**What is asked:** Rewrite the rows below, substituting "[tab control]" for every "[tab]" and leaving everything else unchanged.

**Recorded information:**
--*--
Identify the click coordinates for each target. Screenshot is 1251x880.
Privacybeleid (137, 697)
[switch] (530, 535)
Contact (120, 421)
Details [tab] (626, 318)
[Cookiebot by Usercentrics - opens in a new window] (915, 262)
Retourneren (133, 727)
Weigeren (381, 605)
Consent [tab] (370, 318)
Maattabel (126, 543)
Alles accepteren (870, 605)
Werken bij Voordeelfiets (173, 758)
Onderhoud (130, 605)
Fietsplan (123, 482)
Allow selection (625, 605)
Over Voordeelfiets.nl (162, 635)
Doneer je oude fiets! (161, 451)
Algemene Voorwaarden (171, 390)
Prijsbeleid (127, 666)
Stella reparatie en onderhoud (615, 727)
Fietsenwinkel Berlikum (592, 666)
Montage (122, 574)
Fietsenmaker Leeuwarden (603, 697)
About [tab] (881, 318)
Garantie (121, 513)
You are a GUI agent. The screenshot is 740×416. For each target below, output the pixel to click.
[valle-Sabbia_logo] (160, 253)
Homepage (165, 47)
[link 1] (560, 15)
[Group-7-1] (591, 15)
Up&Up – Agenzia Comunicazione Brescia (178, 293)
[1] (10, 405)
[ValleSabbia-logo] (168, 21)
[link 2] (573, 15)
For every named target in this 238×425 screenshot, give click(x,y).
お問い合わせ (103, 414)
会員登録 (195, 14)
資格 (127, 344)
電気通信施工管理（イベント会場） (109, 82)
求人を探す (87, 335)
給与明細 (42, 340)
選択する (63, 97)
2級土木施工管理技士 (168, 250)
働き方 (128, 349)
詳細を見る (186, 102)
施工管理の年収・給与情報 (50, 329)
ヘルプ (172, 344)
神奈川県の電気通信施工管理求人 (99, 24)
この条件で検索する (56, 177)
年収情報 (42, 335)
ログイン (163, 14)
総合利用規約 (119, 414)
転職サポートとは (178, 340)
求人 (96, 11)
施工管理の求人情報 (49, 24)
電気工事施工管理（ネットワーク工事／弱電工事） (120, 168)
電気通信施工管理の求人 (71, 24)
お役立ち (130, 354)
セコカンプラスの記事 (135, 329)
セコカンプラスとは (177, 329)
--*--
**Solution below:**
Identify the click coordinates for each target. Screenshot is 1251x880.
Privacybeleid (137, 697)
[switch] (530, 535)
Contact (120, 421)
Details [tab control] (626, 318)
[Cookiebot by Usercentrics - opens in a new window] (915, 262)
Retourneren (133, 727)
Weigeren (381, 605)
Consent [tab control] (370, 318)
Maattabel (126, 543)
Alles accepteren (870, 605)
Werken bij Voordeelfiets (173, 758)
Onderhoud (130, 605)
Fietsplan (123, 482)
Allow selection (625, 605)
Over Voordeelfiets.nl (162, 635)
Doneer je oude fiets! (161, 451)
Algemene Voorwaarden (171, 390)
Prijsbeleid (127, 666)
Stella reparatie en onderhoud (615, 727)
Fietsenwinkel Berlikum (592, 666)
Montage (122, 574)
Fietsenmaker Leeuwarden (603, 697)
About [tab control] (881, 318)
Garantie (121, 513)
You are a GUI agent. The screenshot is 740×416. For each target below, output the pixel to click.
[valle-Sabbia_logo] (160, 253)
Homepage (165, 47)
[link 1] (560, 15)
[Group-7-1] (591, 15)
Up&Up – Agenzia Comunicazione Brescia (178, 293)
[1] (10, 405)
[ValleSabbia-logo] (168, 21)
[link 2] (573, 15)
For every named target in this 238×425 screenshot, give click(x,y).
お問い合わせ (103, 414)
会員登録 (195, 14)
資格 (127, 344)
電気通信施工管理（イベント会場） (109, 82)
求人を探す (87, 335)
給与明細 (42, 340)
選択する (63, 97)
2級土木施工管理技士 (168, 250)
働き方 (128, 349)
詳細を見る (186, 102)
施工管理の年収・給与情報 (50, 329)
ヘルプ (172, 344)
神奈川県の電気通信施工管理求人 (99, 24)
この条件で検索する (56, 177)
年収情報 (42, 335)
ログイン (163, 14)
総合利用規約 (119, 414)
転職サポートとは (178, 340)
求人 (96, 11)
施工管理の求人情報 (49, 24)
電気工事施工管理（ネットワーク工事／弱電工事） (120, 168)
電気通信施工管理の求人 (71, 24)
お役立ち (130, 354)
セコカンプラスの記事 (135, 329)
セコカンプラスとは (177, 329)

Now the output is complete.